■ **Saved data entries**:

▬▬▬

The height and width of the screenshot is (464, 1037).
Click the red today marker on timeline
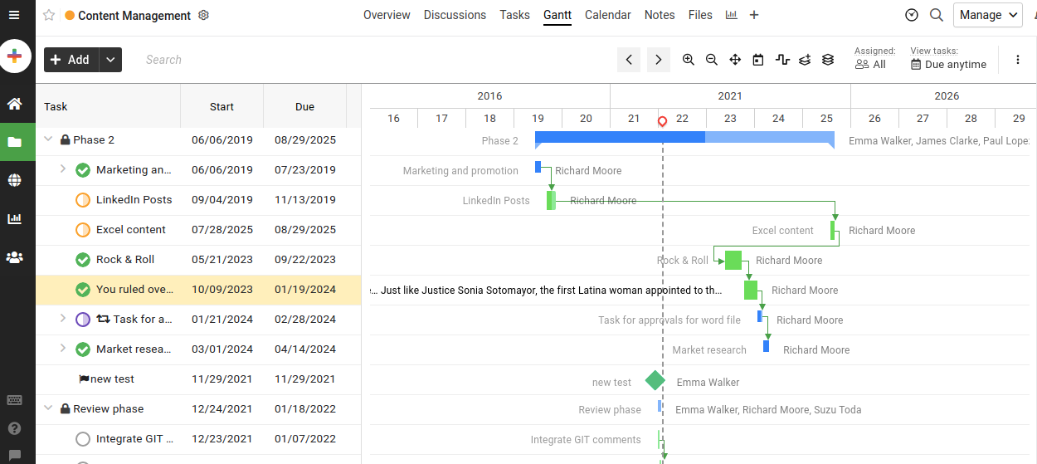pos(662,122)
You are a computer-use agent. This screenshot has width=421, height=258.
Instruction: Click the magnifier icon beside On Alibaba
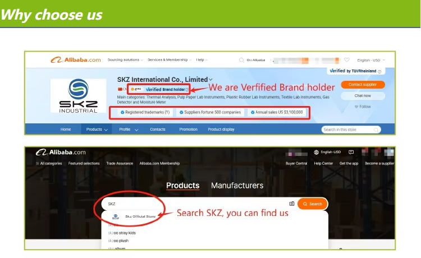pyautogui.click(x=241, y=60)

▬▬▬

■ **TASK OBJECTIVE**:
Exactly the lines from the one containing "Click the red today marker on timeline" to the end of the records above, both end lines included, are to be printed, and no pictures with them.

■ **FINAL ANSWER**:
Click the red today marker on timeline
pos(662,122)
You are a computer-use agent. This screenshot has width=421, height=258.
Instruction: Click the magnifier icon beside On Alibaba
pyautogui.click(x=241, y=60)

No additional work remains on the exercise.